6 Replies Latest reply: Jan 13, 2014 9:09 AM by 981760 RSS

    Redo Transport problem with SYNC option

    981760

      Hello Experts,

       

      I have some unique issue with redo transport.

       

      I am actually trying to use Dataguard redo shipment for Oracle Streams.

       

      If I am using ASYNC redo transport ,my environment is working fine, but if I change it to SYNC then I see the error from LGWR.

       

      Basically , LGWR will not write to the standby redo logs and throws me the below error from the LNS log files.

       

      Redo shipping client performing standby login

      *** 2014-01-06 10:14:39.091 68920 kcrr.c

      Logged on to standby successfully

      Client logon and security negotiation successful!

      *** 2014-01-06 10:14:39.091 61296 kcrr.c

      LNSb: connect status = 0

      *** 2014-01-06 10:14:39.111

      ksedmp: internal or fatal error

      ORA-00600: internal error code, arguments: [kcrrnsfwa.15], [4294967104], [512],

      [], [], [], [], []

      ----- Call Stack Trace -----

      calling call entry argument values in hex

      location type point (? means dubious value)

      -------------------- -------- -------------------- ----------------------------

      ksedmp()+728 CALL ksedst() 000000017 ?

      FFFFFFFF7FFFCEBC ?

      000000000 ?

       

       

      My understanding is during SYNC , LGWR should write the redo log files using LNS and RFS recieves those messages at Standby site and writes it to the standby log file.

       

      My standby log files are of same size as online redo log files and I also have the same orapwd transferrred.

       

      Even though it makes me believe that issue is with network , when I contacted the nework people they say everything looks good.

       

      Another strange thing, I have the setup working in different server , its only with this server , SYNC does not work, also I tried with different versions of ORacle in the same box and none of them would be successfully able to write to the standby logfiles.

       

      Any suggestions with this issue is highly appreicated.

       

      Thanks,

      Krishna

        • 1. Re: Redo Transport problem with SYNC option
          896971

          Always remember to please provide your Operating System version and your Oracle version.

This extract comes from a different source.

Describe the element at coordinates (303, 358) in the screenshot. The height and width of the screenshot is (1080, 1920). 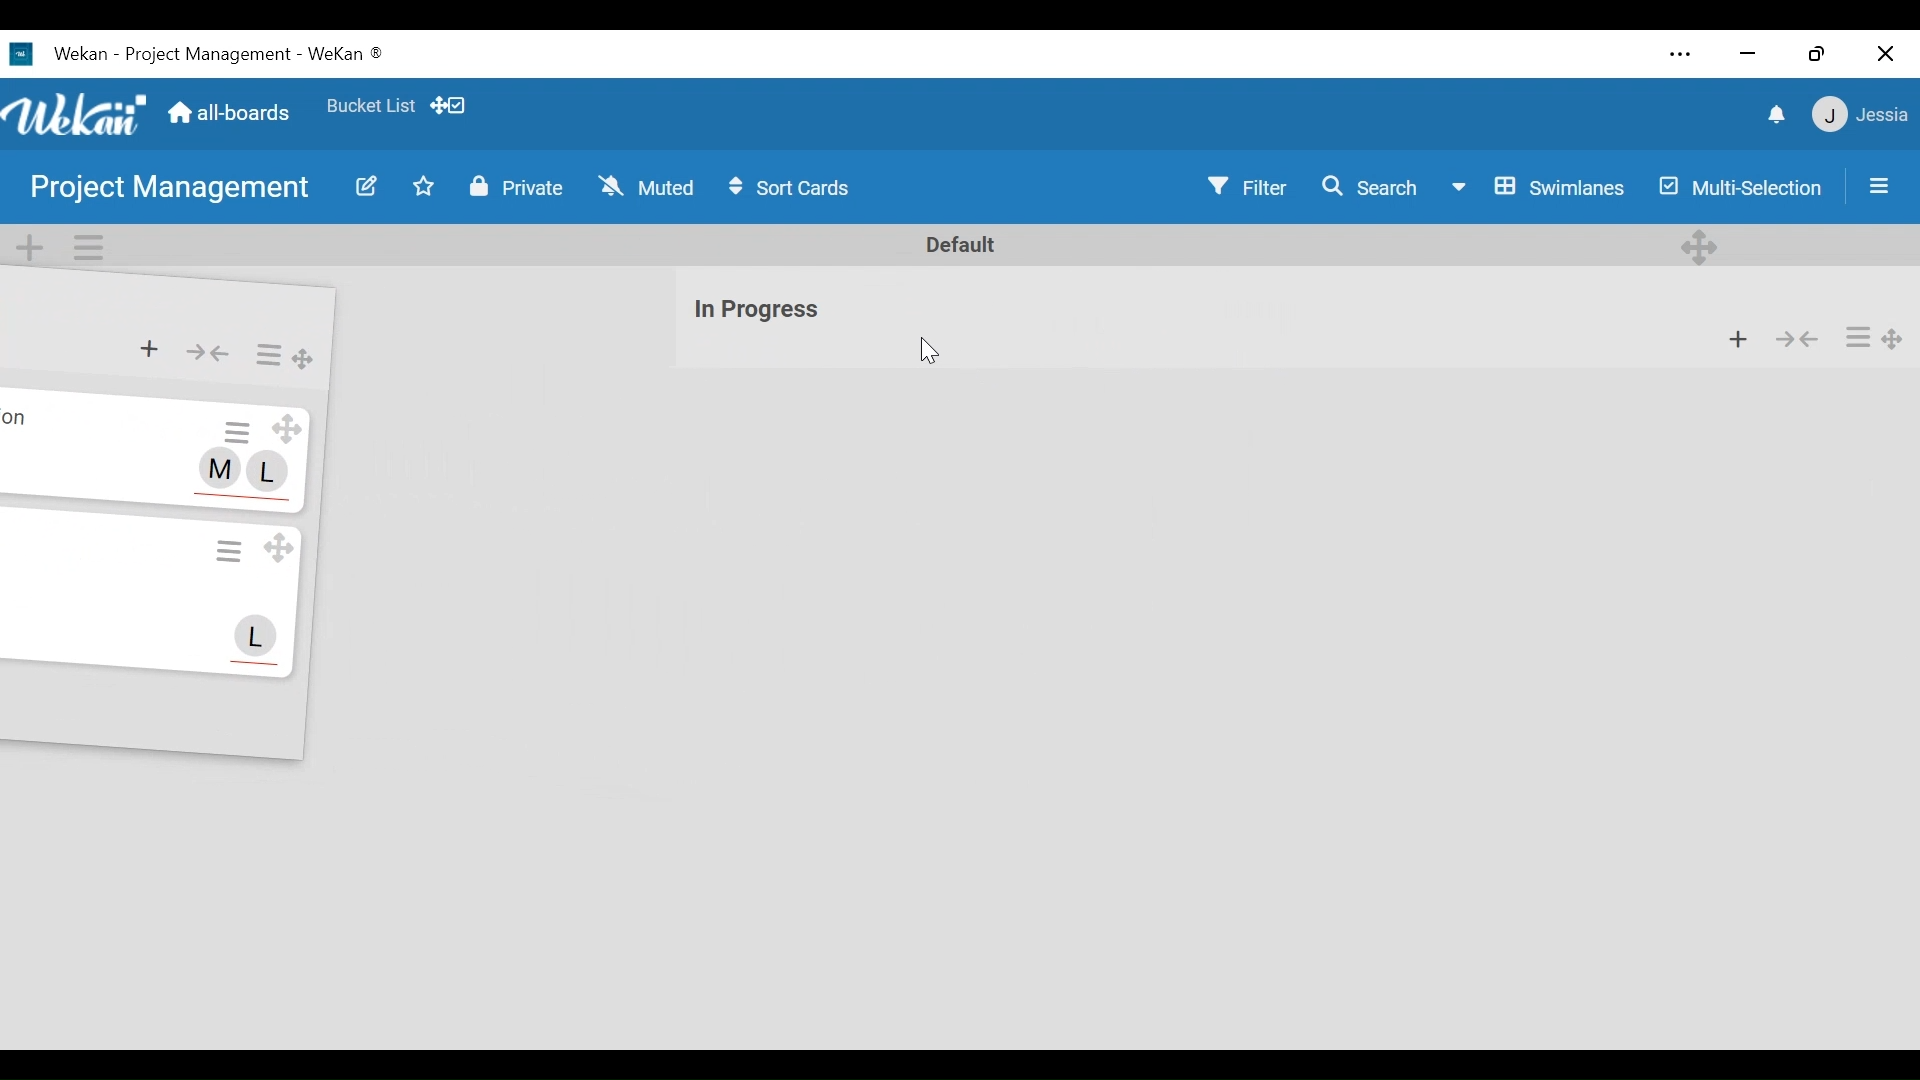
I see `Drag List` at that location.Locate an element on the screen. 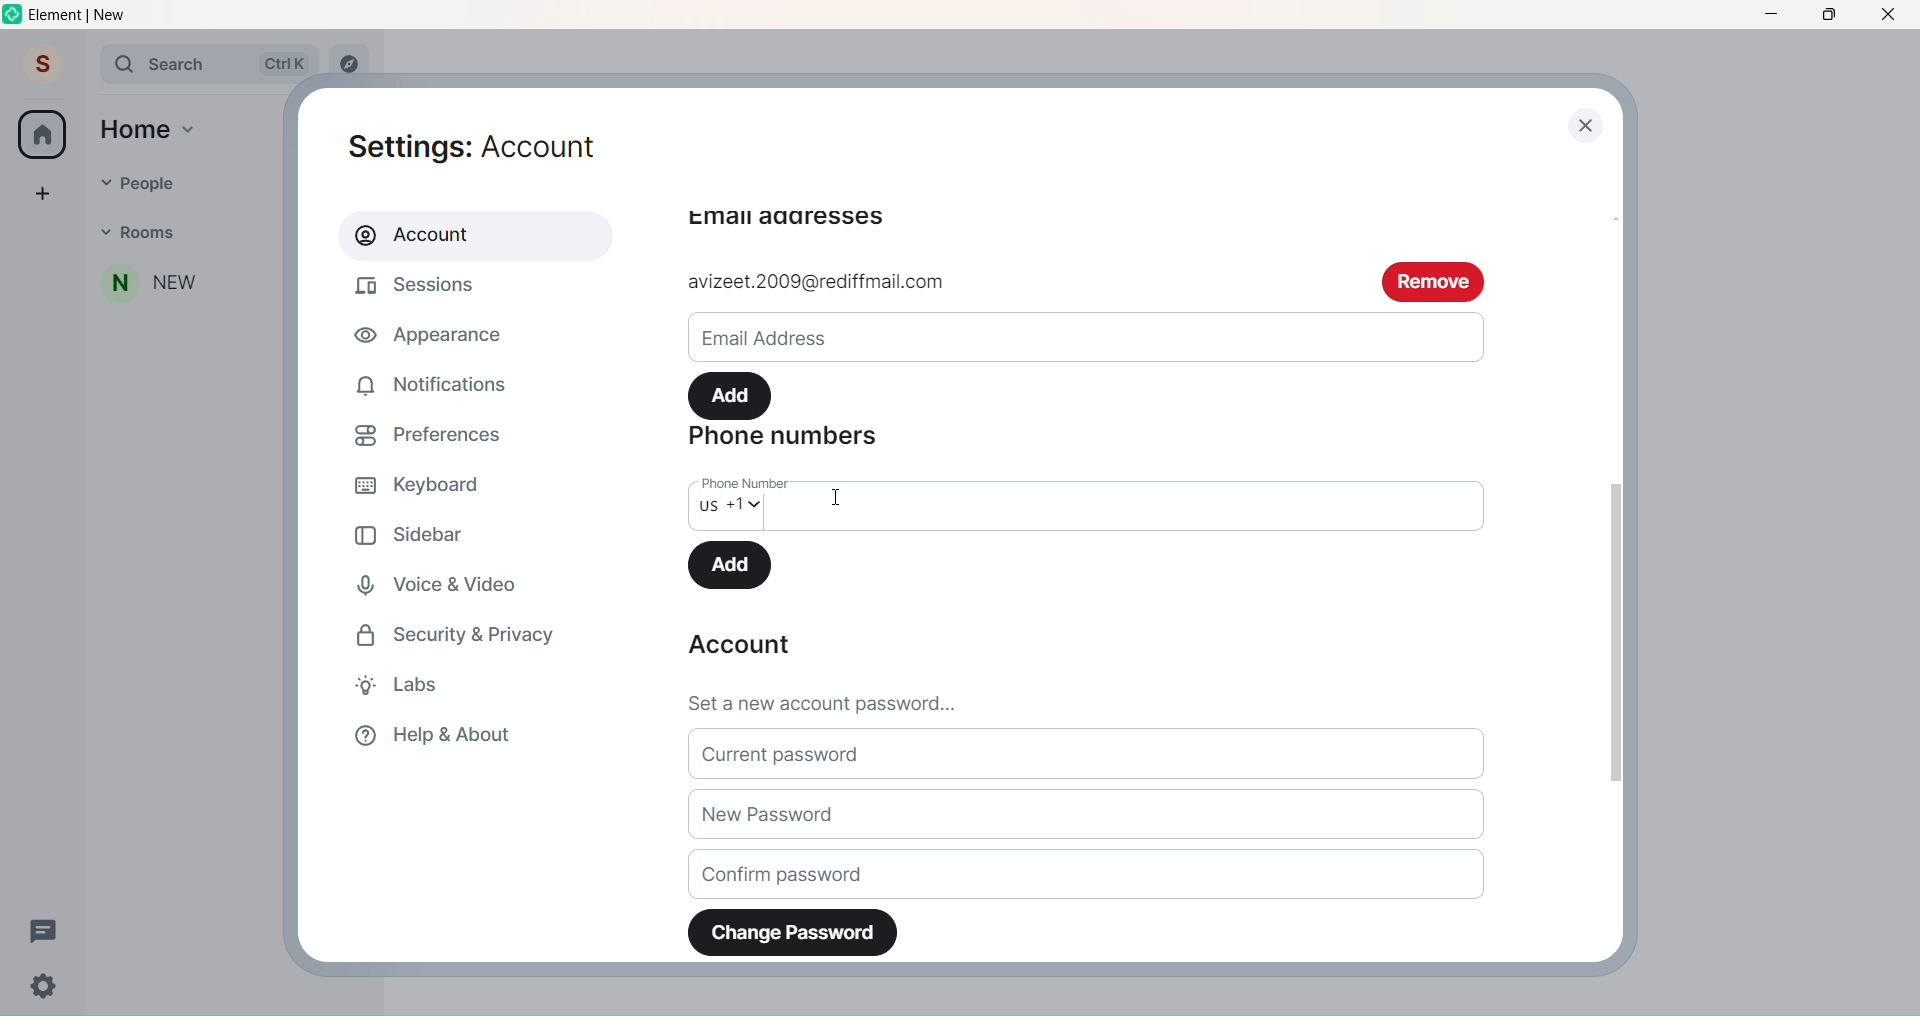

Are you using file-system or ASM on your servers? Provide any other errors as well and let us know what server they are from (primary or standby).

           

          Run select name,open_mode,database_role,protection_mode from v$database; and SELECT dest_name,destination,recovery_mode,PROTECTION_MODE FROM v$archive_dest_status; and  SHOW PARAMETER LOG_ARCHIVE_DEST_ and report back with what it says from all servers.

          In particular I am interested in what the NET_TIMEOUT is set to.

           

          981760 wrote:

           

          If I am using ASYNC redo transport ,my environment is working fine, but if I change it to SYNC then I see the error from LGWR.

           

          What it sounds like might be happening is that your primary is submitting a redo log and waiting for a response from the standby. When the primary does not get the response in time, it may be timing out and moving on.

           

          Regarding the network. Know that there is a difference between bandwidth (how fat your pipe is) and latency (how fast the water moves through the pipe). Check for latency issues by utilizing ping, tracert, and tcpdump. It could also be IO issues local to the standby. Check that with a utility like iostat. Easy way is to run the same tests on all servers and compare.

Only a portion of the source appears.